• _THE TASK_:
Starting at the line that holds "This screenshot has height=891, width=1154.", reproduce each line exactly up to and including the last line of the records below. Pictures stay out.

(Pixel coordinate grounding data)

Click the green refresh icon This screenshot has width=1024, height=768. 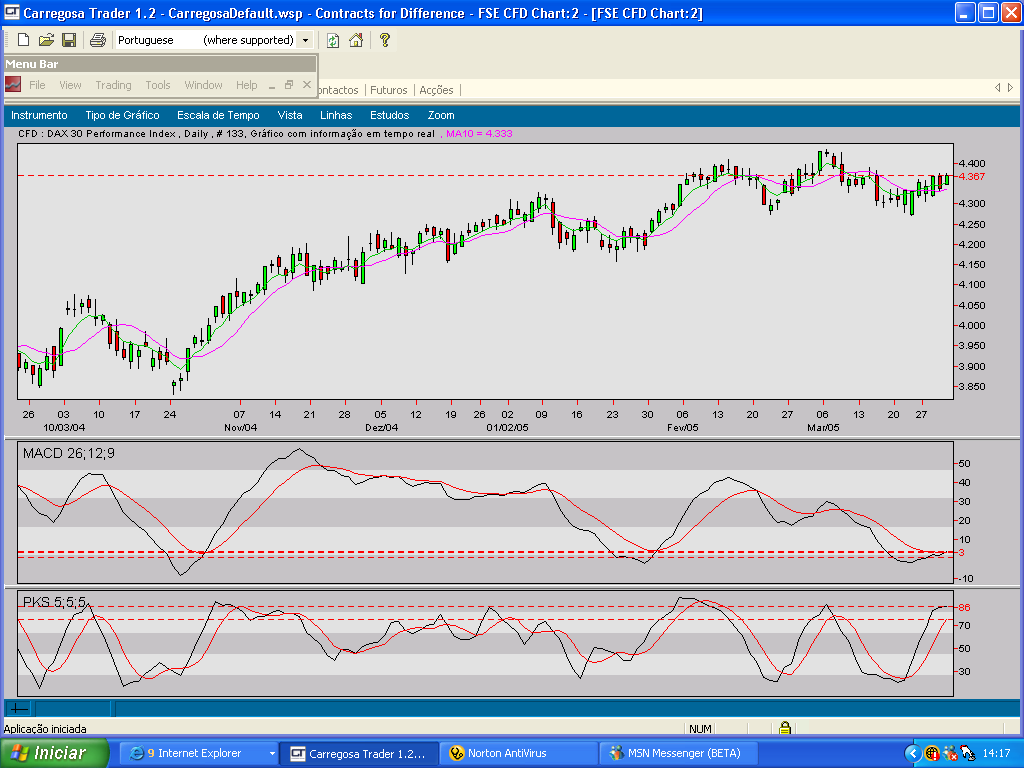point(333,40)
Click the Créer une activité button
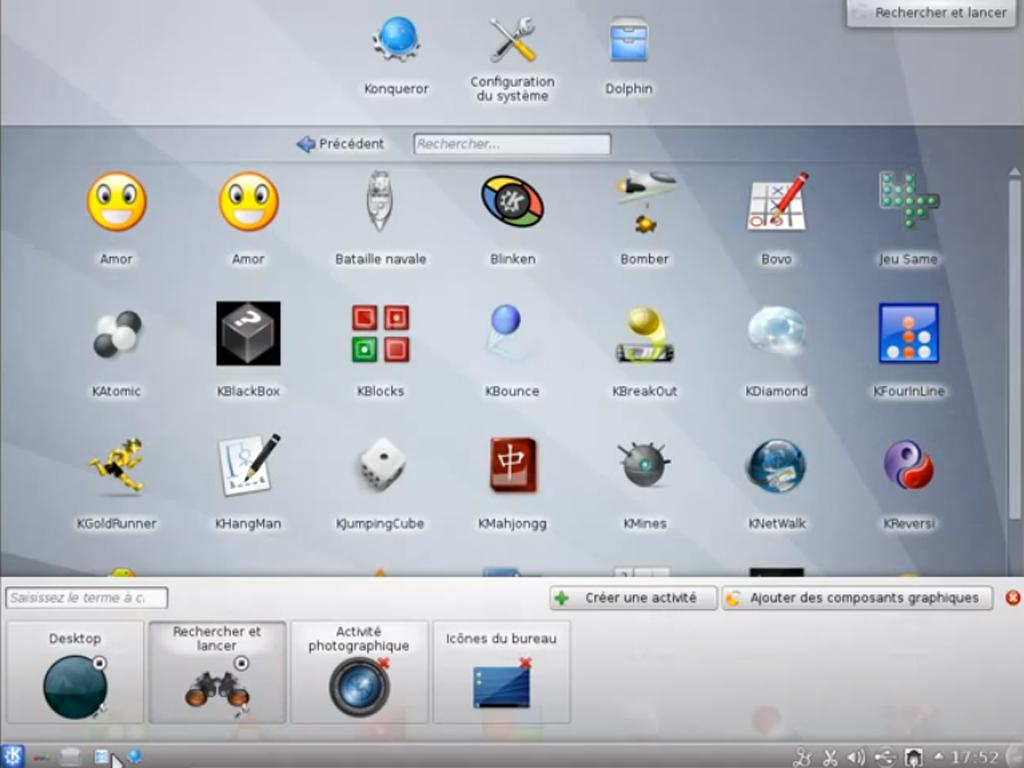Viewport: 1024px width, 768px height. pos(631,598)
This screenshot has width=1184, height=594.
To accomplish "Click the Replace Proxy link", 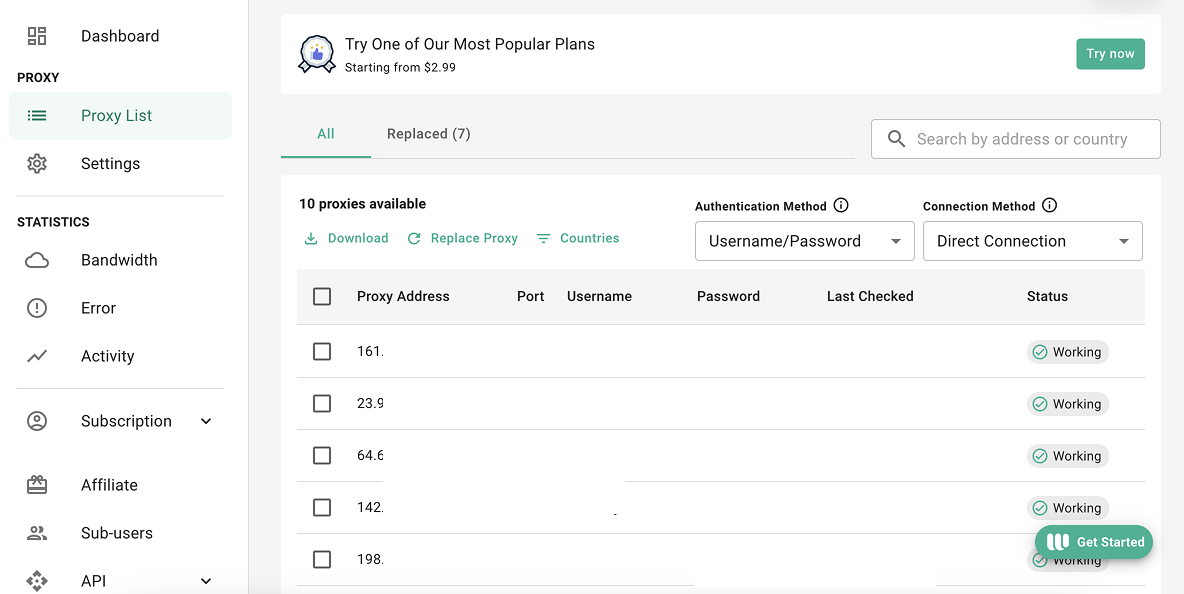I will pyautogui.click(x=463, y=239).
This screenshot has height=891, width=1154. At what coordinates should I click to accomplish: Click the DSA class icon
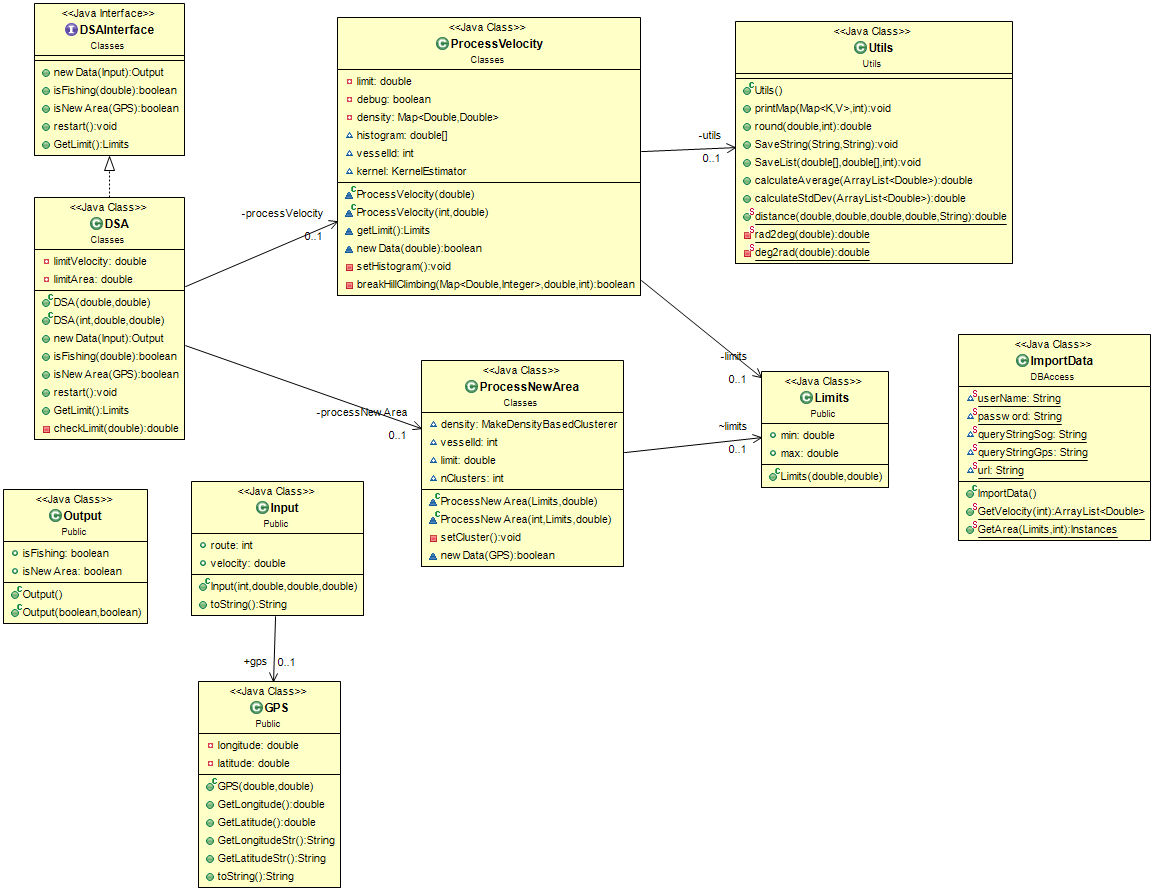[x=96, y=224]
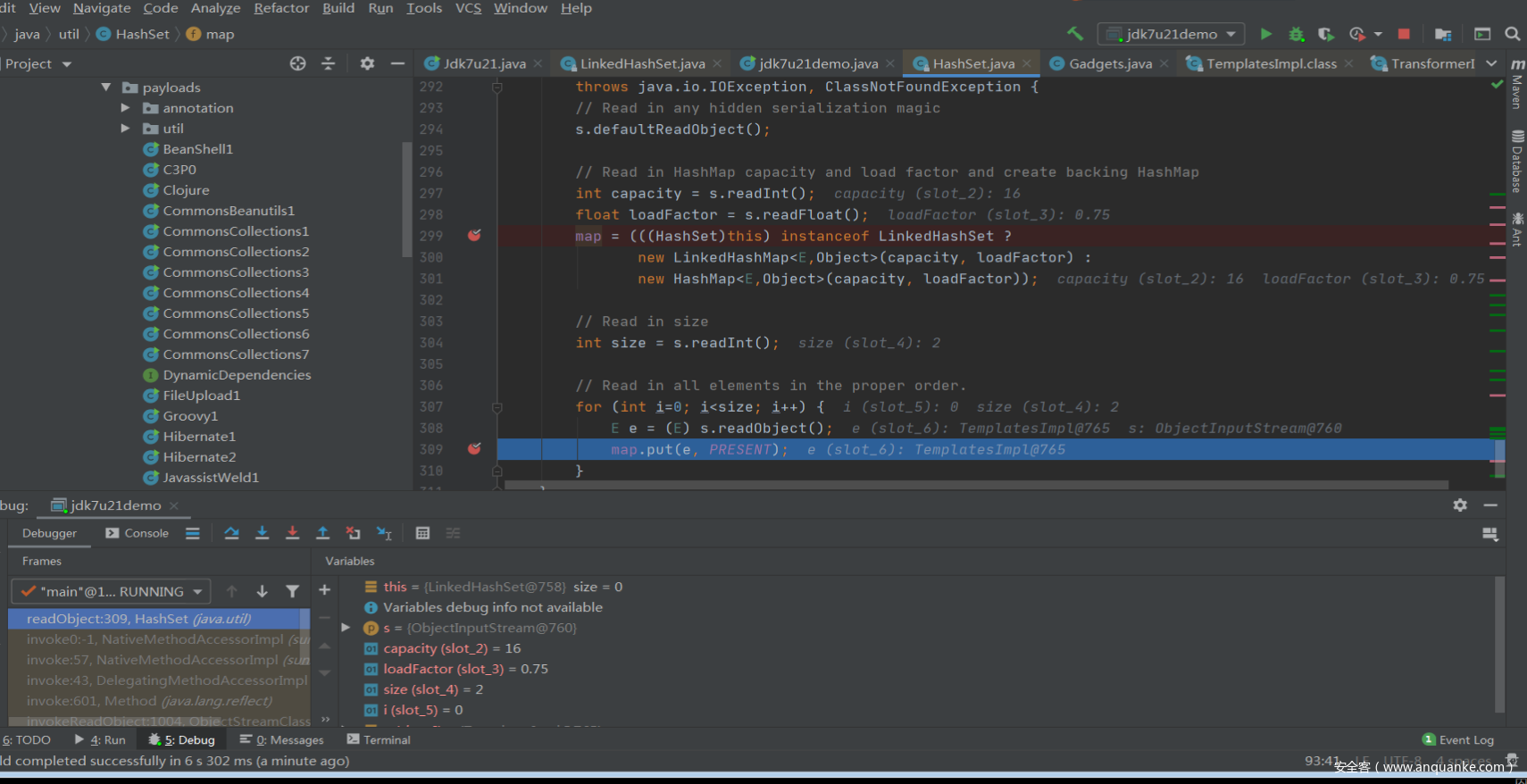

• _ANSWER TO THE EXERCISE_:
This screenshot has height=891, width=1154. At what coordinates should I click to accomplish: Click the DSA class icon
[x=96, y=224]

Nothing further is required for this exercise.